3.5 = a lot of changes for our family.

With the changes that took place with our family early last year, there were some major adjustments that we had to make.  It was a difficult time for our family, but somehow we we were able to make it through.  We hoped and prayed that Nic would be able to find a second job to help supplement the difference, but no such luck.  Now, a year later all that is about to change.


Do you see that color coordinated goodness?
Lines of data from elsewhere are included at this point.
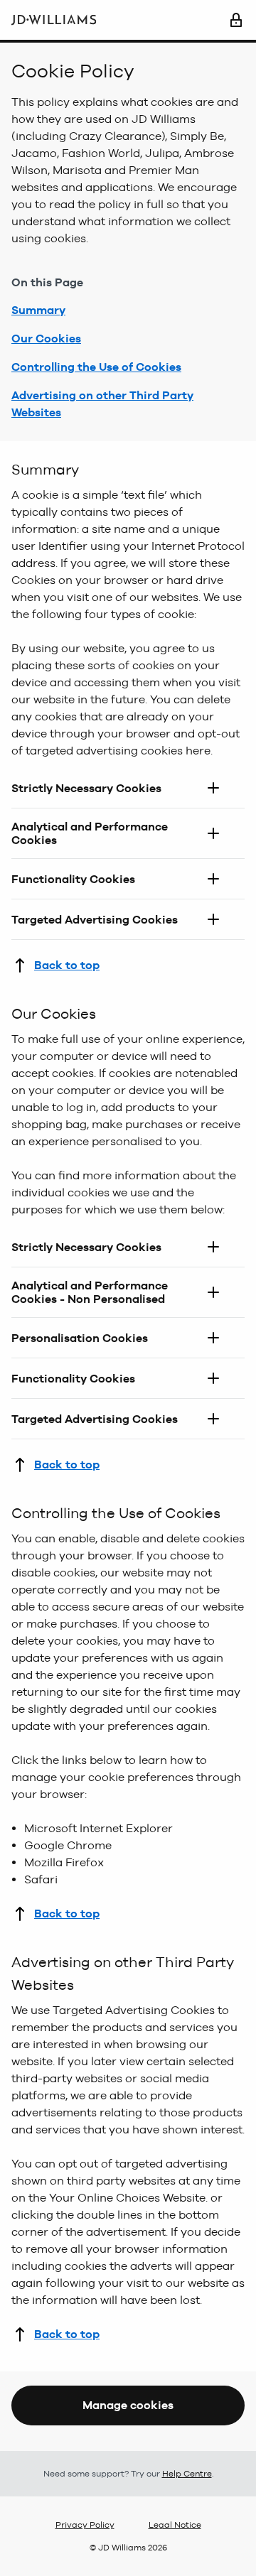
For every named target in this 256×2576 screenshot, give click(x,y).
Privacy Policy (84, 2525)
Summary (38, 310)
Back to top (67, 965)
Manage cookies (128, 2405)
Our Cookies (46, 338)
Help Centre (187, 2474)
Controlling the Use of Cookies (96, 367)
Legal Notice (175, 2525)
Well, in two weeks are lives are going to get busy (and possibly a little complicated).  In two weeks Nic will not only be running his lab and pouring models for a local orthodontist, he will also be working for Idaho Driving School and WDS (an inbound call center for Verizon), that means he will be working three and a half jobs (oh, and in case you were wondering, his lab schedule and work for the ortho are not on there-yet).  Crazy, right?  
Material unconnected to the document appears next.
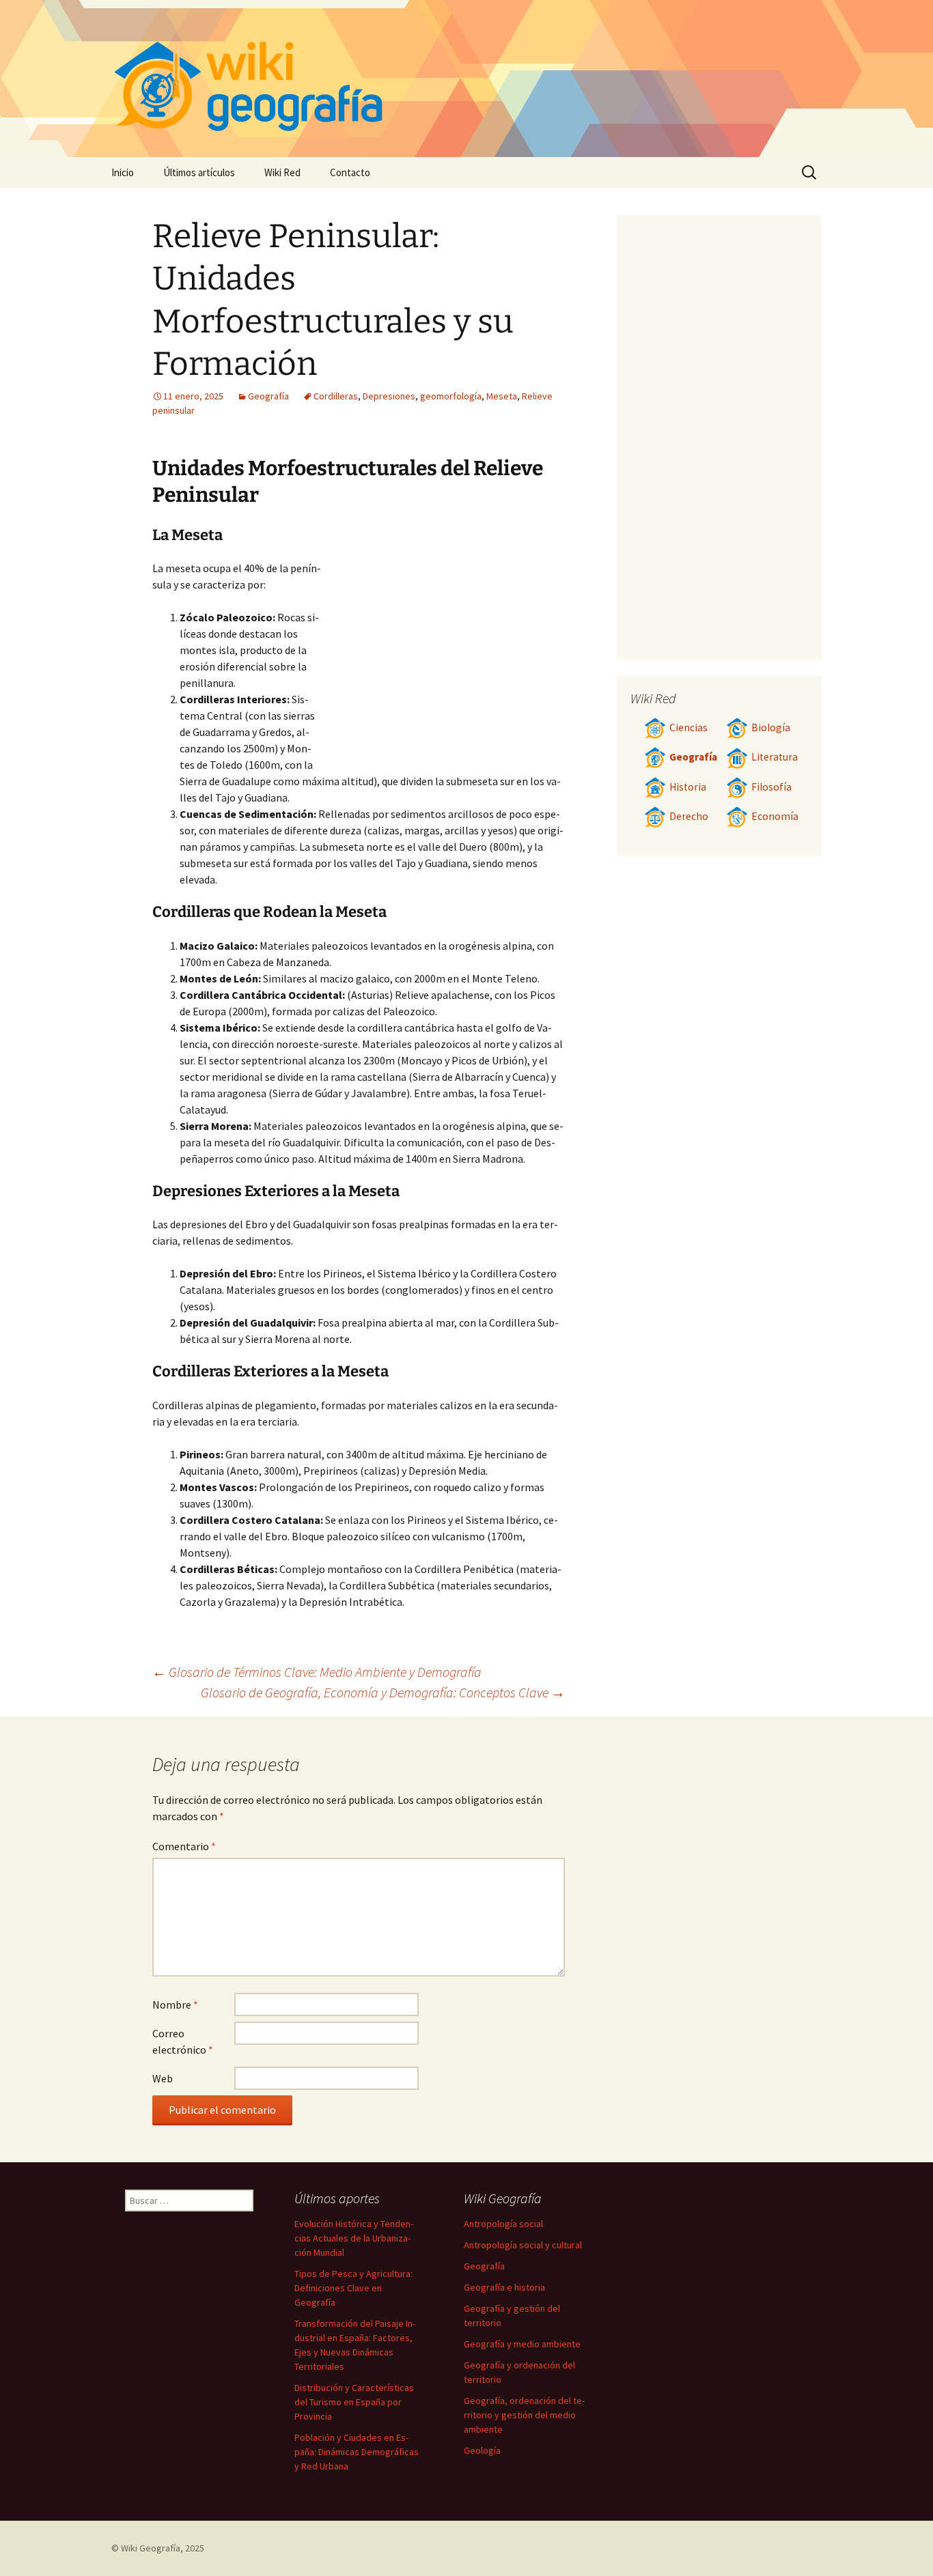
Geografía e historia (504, 2287)
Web (162, 2078)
I am grateful for Nic's willingness to provide for our family and I am truly grateful for these blessings from the Lord, but why did it all have to happen NOW, just two months before baby boy is to arrive?! That is just too much change for this mama.  I like my change in stages, not all at once.  When I asked Nic how we were going to do this he told me "Well, you're going to have to learn to ask for help."  And he's right.  I will freely admit that asking for help is not my forte, it's something I struggle with.  I feel by asking people for help I am inconveniencing them and being a burden and that's the last thing I want.  But if I'm to remain sane during the last two months of pregnancy and after baby arrives, I'm going to have to step out of my comfort zone and ask.  Also, with Nic working 3.5 jobs, it's also bringing another change that I really hadn't thought about-me NOT returning to work.

When I shared the news of these major changes for our family with my mom (especially when Nic starts his regular schedule with WDS 3:30 pm-12:00 am) she said "You're not going to go back to work, right mija?" Her words totally caught me by surprise and I told her I had wanted to, but I really hadn't thought about it and I started crying.  I love, love, LOVE the work that I do.  Massage therapy is truly my passion, but with Nic being away from home as much as he's going to be and with our plan to never put our children in day care, me returning to work simply isn't a possibility right now.  This is a hard decision for me.  I have worked since my junior year of high school (the only time I took off was when I returned to school for massage therapy and even that was hard), and to no longer help contribute to our family budget is going to be a hard truth for me to face.  But I also realize there are other ways for me to contribute to our family-most importantly by staying home and be the primary caretaker for our children.  I would like to work at minimum two days a month in my office and possibly expand my business with employees, but working out all those details is going to take some time.  

Another change is going to be our family routine, I think we have all been spoiled by Nic being home as much as he has been able to this last year being his own boss.  G loves her daddy time and it's so nice to have breakfast and dinner together as a family.  And it's wonderful to all be here for our nighttime routine, but with the changes those sacred times are going to be few and far in between which means that we will have to eat up every minute that we are able to have daddy at home.  I'm sure G will be a little sad in the beginning (and I will too), but Nic and I know that this small sacrifice (okay, it really is a big one) will bring about great blessings for our family.

Here's to a new adventure!



1 comment:

  1. The adjustment to being a full-time stay at home Mamma is a hard adjustment. Just lose yourself in all the work to be done at home and with the kiddos. I took me awhile to adjust. In fact not until I had to go back to work when i was pregnant with Elaiza and I saw others caring for and watching my sweet Emma, me missing out on that and my home looking like a disaster, did I really appreciate what it meant to be a stay at home Mamma. It is soooo worth it Elaine. If it wasn't Nick would definitely not sacrifice himself like he's about to do. Hopefully things will adjust in some way that way he won't have to work so much, but until then it's worth whatever sacrifice.